CineMaryland is going off the air

A screengrab from the fall 2012 showing of CineMaryland with Rebecca Jessop.
A screengrab from the fall 2012 showing of CineMaryland with Rebecca Jessop. (Screengrab from CineMaryland)

CineMaryland, a television newsmagazine devoted to films and filmmaking in Maryland that has been available to local TV stations for 15 years, is going off the air.

"We had a run of over 15 years, but at the end, nobody was watching," said show host and co-producer Rebecca Jessop. "It wasn't a tough decision to make, but it was sad."

Produced out of Howard Community College, CineMaryland had been broadcast on educational channels in Baltimore, Howard, Harford and Carroll counties, as well as other areas throughout the state. At its peak, the show was carried on 14 channels, Jessop said. The latest edition is being carried on 11 channels.

The show, which was being produced quarterly, concentrated on filming being done in Maryland, as well as on actors and filmmakers from the state and other area film-related events. Its cameras were a staple at the annual Maryland Film Festival, for example, where both filmmakers and festival-goers often found themselves being interviewed.

Over its 15-year run, CineMaryland's cameras have visited with Baltimore cinematic mainstays John Waters and Barry Levinson, as well as such visitors to the area as John Travolta, Joaquin Phoenix, Dominic West, Johnathan Schaech, Patricia Neal and Harvey Pekar.
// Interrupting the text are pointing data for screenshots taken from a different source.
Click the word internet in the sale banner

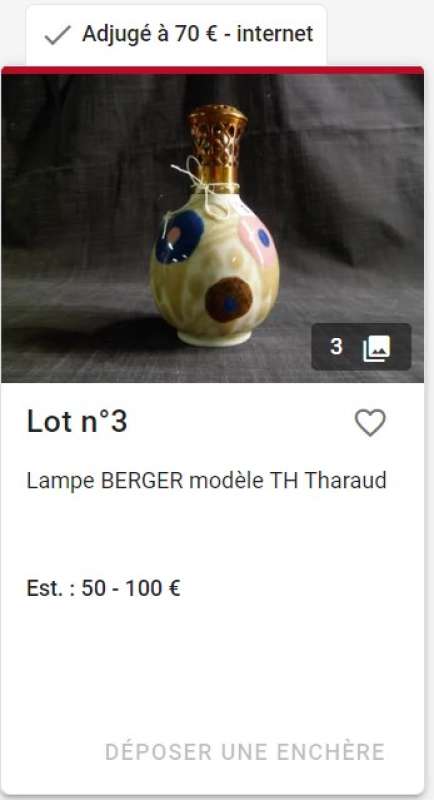(275, 34)
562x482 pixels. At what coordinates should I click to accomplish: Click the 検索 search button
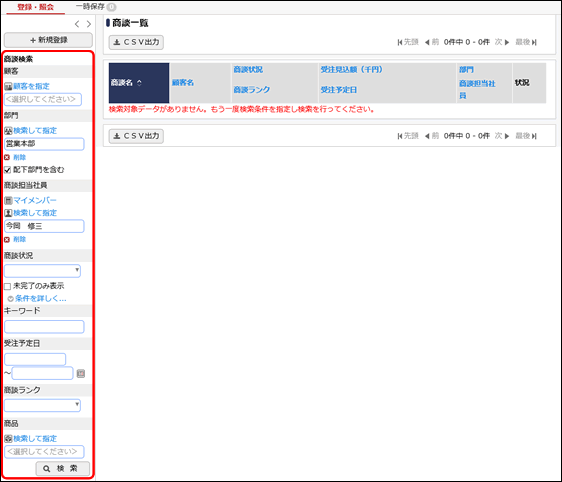[63, 468]
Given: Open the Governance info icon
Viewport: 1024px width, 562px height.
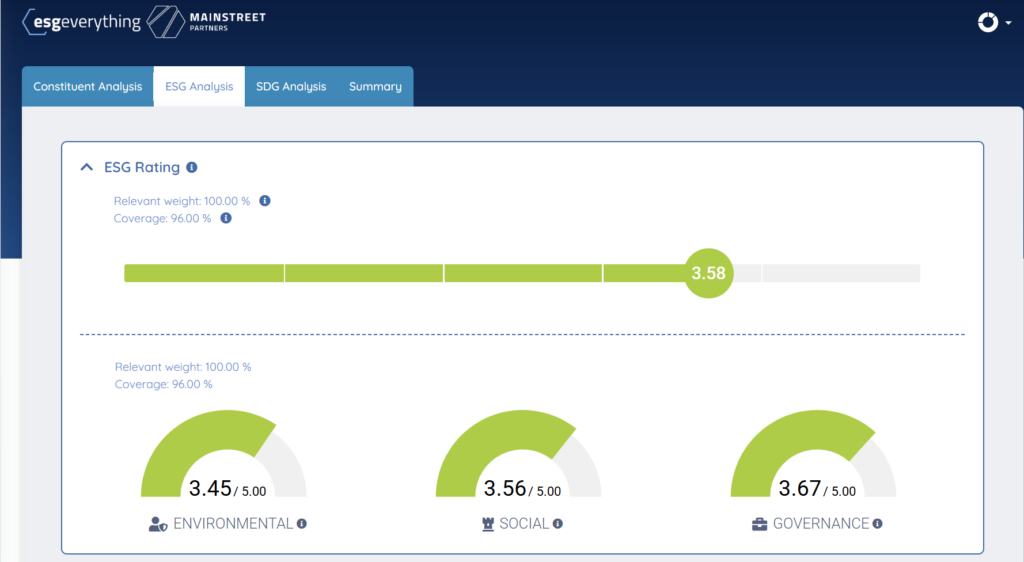Looking at the screenshot, I should click(877, 523).
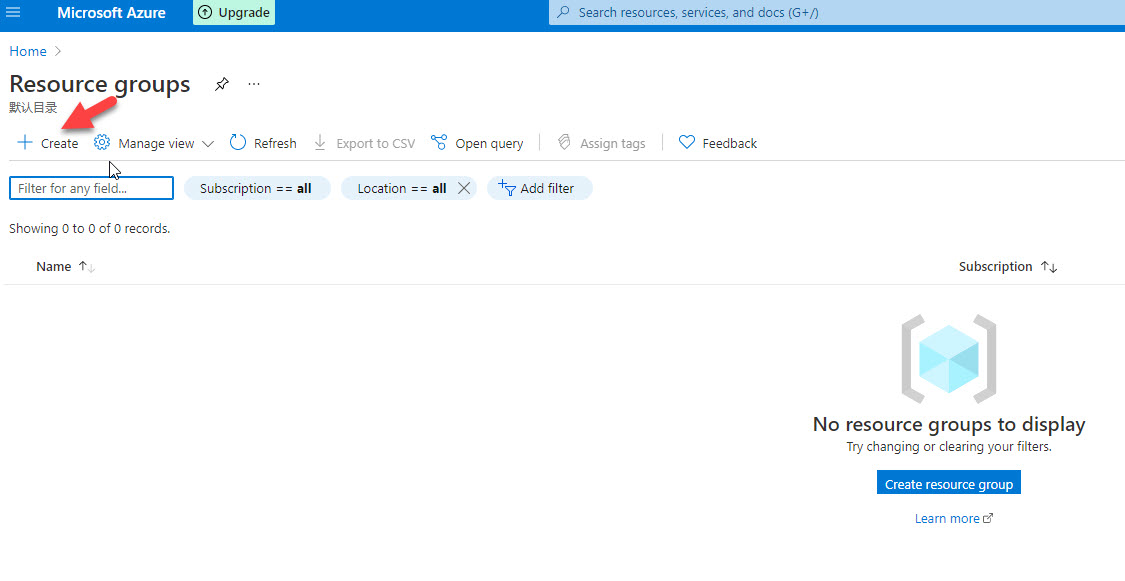Focus the Filter for any field box
Screen dimensions: 1125x581
[91, 188]
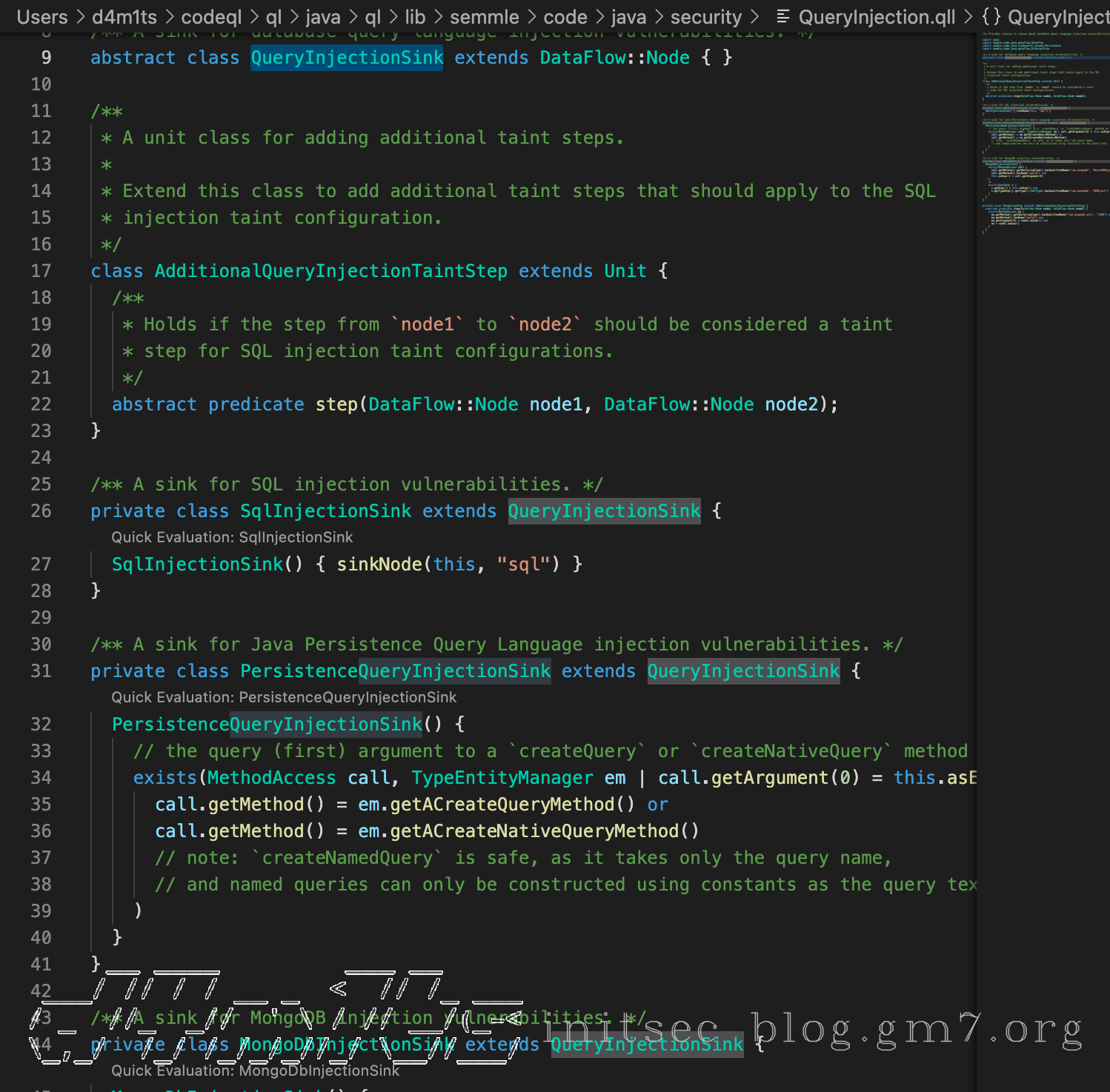This screenshot has width=1110, height=1092.
Task: Run Quick Evaluation for PersistenceQueryInjectionSink
Action: click(284, 697)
The final edition, which began airing this week, includes an interview with Baltimore writer-director Sheldon Candis on his recent film, "LUV," as well as a piece on Hagerstown native Erik Kristopher Myers, creator of the award-winning suspense drama, "Roulette." It also looks at two recent movies starring Columbia native Edward Norton, "Moonrise Kingdom" and "The Bourne Legacy."

Jessop said she and her CineMaryland partner, producer-director Karen Hinds Vadnais, hope to resurrect the show at some point, although she wouldn't speculate on what form it would take. "Everything is up for discussion," she said.

"We have 15 years of interviews with people behind-the-scenes, in front of the camera, all of that," Jessop said. "That's a wonderful archive."